Dario Amodei en récré à la Maison-Blanche

Dario Amodei, le CEO d’Anthropic, a reçu une invitation pas très sympa ce lundi. Pas pour un café entre potes, non. Le Secrétaire à la Défense Pete Hegseth l’a convoqué au Pentagone pour une petite discussion sur l’usage militaire de Claude. Et quand je dis « discussion », en vrai, c’est plus un coup de pression. Hegseth menace de coller à Anthropic l’étiquette « risque pour la chaîne d’approvisionnement ». Ça sent le souffre dans les couloirs du Pentagone, et Dario, lui, doit se demander comment il va concilier ses sermons sur la sécurité avec les contrats militaires.

Alors, le fond du problème ? Anthropic a refusé de soutenir certains déploiements militaires de Claude. Les détails précis sont encore flous—comme d’habitude avec ces histoires—mais on sait que ça touche à l’usage opérationnel. Le Pentagone, lui, voit Claude comme un outil potentiel pour tout, de la logistique à l’analyse de données, et il n’aime pas qu’on lui dise non. Hegseth, un type connu pour son style direct, a donc sorti la grosse artillerie : la menace de désigner Anthropic comme un risque. En pratique, ça pourrait couper l’accès aux marchés publics, mettre des bâtons dans les roues des partenariats, et rendre la vie dure à la boîte. Pas une tape sur les doigts, non, plutôt un coup de massue.

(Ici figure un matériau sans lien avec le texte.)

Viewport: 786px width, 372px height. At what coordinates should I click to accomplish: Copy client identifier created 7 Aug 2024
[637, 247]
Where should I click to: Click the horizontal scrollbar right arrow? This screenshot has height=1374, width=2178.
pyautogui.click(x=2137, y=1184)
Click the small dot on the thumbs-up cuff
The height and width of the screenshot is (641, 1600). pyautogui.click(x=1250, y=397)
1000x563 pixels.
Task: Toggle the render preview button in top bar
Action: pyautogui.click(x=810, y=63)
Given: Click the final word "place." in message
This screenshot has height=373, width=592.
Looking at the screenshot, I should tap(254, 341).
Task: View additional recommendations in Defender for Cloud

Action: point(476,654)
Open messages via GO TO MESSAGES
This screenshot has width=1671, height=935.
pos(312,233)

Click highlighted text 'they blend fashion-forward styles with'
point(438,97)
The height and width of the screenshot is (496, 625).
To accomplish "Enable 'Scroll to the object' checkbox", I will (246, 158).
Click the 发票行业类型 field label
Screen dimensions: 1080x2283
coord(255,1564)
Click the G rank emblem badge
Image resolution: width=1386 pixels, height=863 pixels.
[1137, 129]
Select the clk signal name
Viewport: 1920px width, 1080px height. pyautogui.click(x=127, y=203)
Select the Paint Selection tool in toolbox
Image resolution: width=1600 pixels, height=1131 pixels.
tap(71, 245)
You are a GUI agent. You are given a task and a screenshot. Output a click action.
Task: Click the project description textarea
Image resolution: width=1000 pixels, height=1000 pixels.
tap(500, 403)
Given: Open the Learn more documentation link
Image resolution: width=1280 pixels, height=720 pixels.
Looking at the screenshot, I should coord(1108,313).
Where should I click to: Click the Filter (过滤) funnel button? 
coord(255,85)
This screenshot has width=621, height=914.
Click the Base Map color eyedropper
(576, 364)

C’est là que ça devient drôle. Dario Amodei, le mec qui écrit des essais de 20 000 mots sur les risques existentiels de l’IA, qui prêche la sécurité comme un évangéliste, se retrouve coincé entre ses principes et son portefeuille. Anthropic a levé des milliards, valorisée à 350 milliards, et maintenant le gouvernement lui demande de jouer le jeu militaire. Le grand écart permanent atteint des sommets. Les papiers académiques sur l’alignement éthique s’empilent. Pendant ce temps, la pression pour fournir des outils militaires ne cesse de croître. Et si Anthropic dit non, elle risque de se faire étiqueter comme un paria. C’est le dealer qui refuse de vendre à un client trop gourmand, mais qui craint de perdre sa licence.

Regardons les sources. TechCrunch et The AI Insider rapportent la même info : convocation, tensions, menace de risque pour la chaîne d’approvisionnement. The AI Insider ajoute qu’Anthropic a « décliné de soutenir » certains usages, ce qui a mis le feu aux poudres. Pas de contradictions majeures, juste un peu plus de contexte. Et ça, c’est typique de ce secteur : les annonces floues, les menaces voilées, et les CEO qui doivent naviguer entre l’éthique et les affaires.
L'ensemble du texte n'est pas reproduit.